The ‘Father of the Irish Tricolour’, revolutionary and soldier, Thomas Francis Meagher is celebrated in a new stamp released by An Post.
Designed by Dublin design studio WorkGroup, the stamp is based on a portrait of Meagher, by Charles, with the colours of the Tricolour in the background. StampNews.com invites each philately enthusiast to appreciate a symbolic design of this philatelic item!
Francis Meagher was born in Waterford. The family lived in what is now the Granville Hotel but later moved to a large house opposite the site on which the Waterford Treasures Museum is located. In 1848, Meagher brought the flag which was later to become the flag of the Irish Republic, from Paris to his home city of Waterford. The flag was flown for the first time from the Wolf Tone Confederate Club at 33 The Mall. Later that year Meagher led the Young Irelanders in their failed uprising.
Meagher explained the meaning behind the flag with the words: “…I trust that the old country will not refuse this symbol of a new life from one of her youngest children. I need not explain its meaning. The quick and passionate intellect of the generation now springing into arms will catch it at a glance. The white in the centre signifies a lasting truce between the “orange “and the “green” and I trust that beneath its folds, the hands of the Irish Protestant and the Irish Catholic may be clasped in generous and heroic brotherhood…”
Convicted of sedition for his role in the uprising, Meagher was sentenced to death, but this was commuted to transportation for life to Van Diemen's Land, now Tasmania. In 1852 he escaped to the United States and settled in New York City where he was given a hero’s welcome and he settled down to study law and work as a journalist.

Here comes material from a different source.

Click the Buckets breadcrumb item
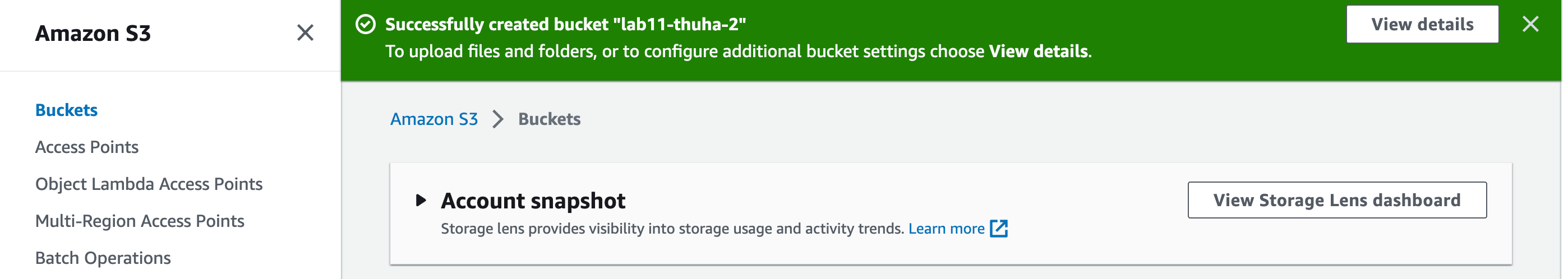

At the beginning of the American Civil War, Meagher joined the Union Army, eventually becoming a Brigadier General. He recruited the Irish Brigade from among the Irish immigrant community and they served with distinction throughout the war.
Meagher was appointed acting governor of the Montana Territory, at the end of the war, but drowned in the Missouri River in 1867 after falling from a steamboat at Fort Benton.